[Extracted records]
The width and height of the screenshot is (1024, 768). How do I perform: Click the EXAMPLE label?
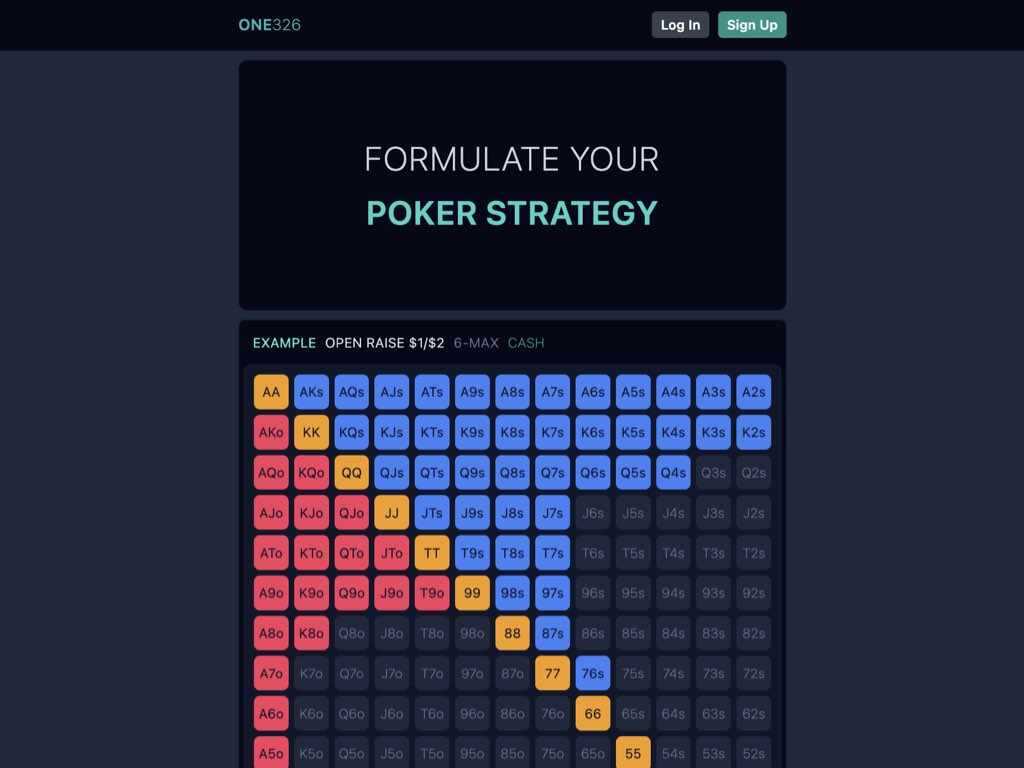(x=284, y=343)
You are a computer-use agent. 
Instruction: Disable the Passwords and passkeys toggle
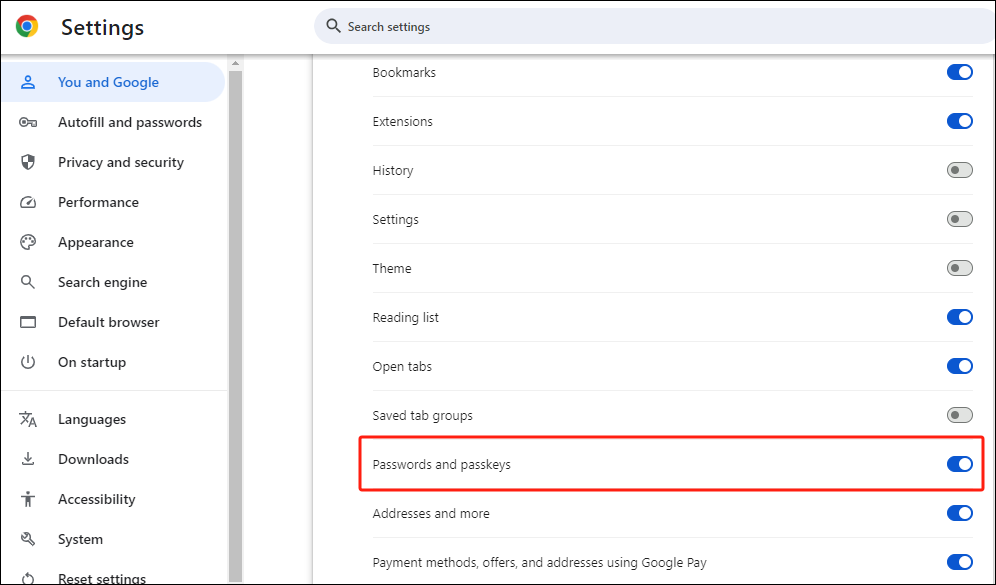point(959,464)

BRIEF:
Write out, exactly and with nothing added, every line from the one that holds "Instruction: Disable the" to the end of the entries above; pictures stay out.

RESULT OF THIS TASK:
Instruction: Disable the Passwords and passkeys toggle
point(959,464)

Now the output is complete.